Items listed in a dataset
#####

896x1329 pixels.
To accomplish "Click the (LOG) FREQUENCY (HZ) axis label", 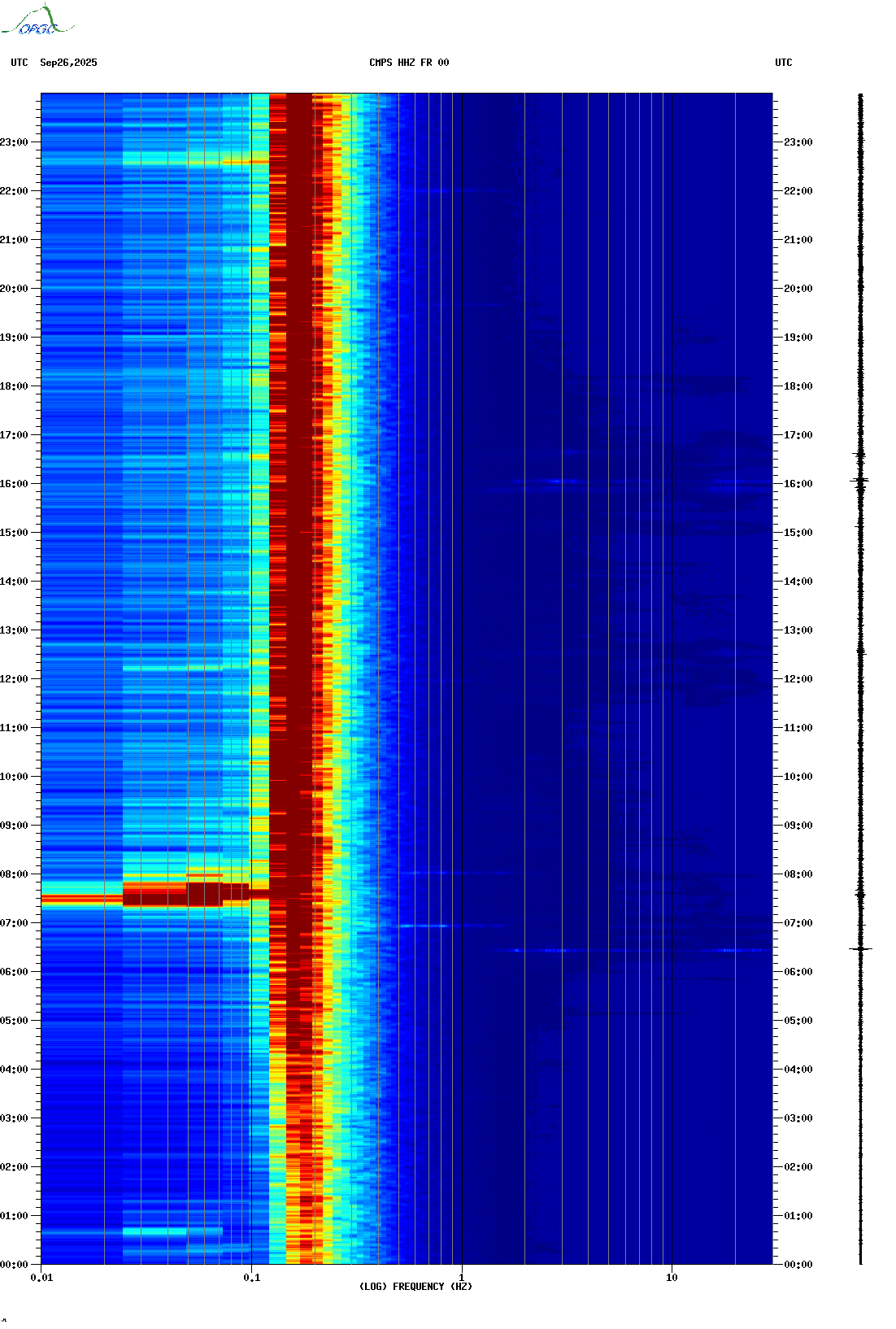I will 415,1287.
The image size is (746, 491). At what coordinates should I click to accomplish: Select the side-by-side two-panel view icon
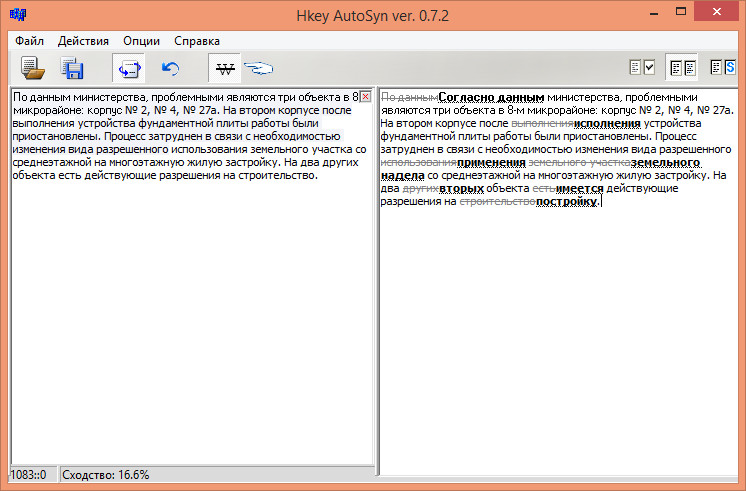(682, 68)
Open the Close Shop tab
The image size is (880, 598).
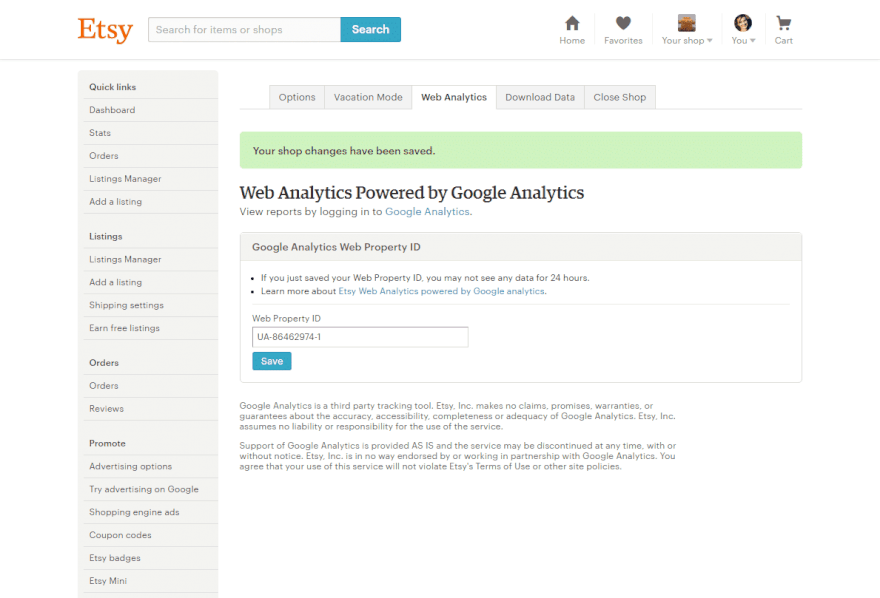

#####

Write out exactly the lines from the one containing "The image size is (746, 491)." through the end of the entries, both included. Pictures are not copied.

The image size is (746, 491). At what coordinates should I click to accomplish: Select the side-by-side two-panel view icon
(682, 68)
Open the Close Shop tab
The image size is (880, 598).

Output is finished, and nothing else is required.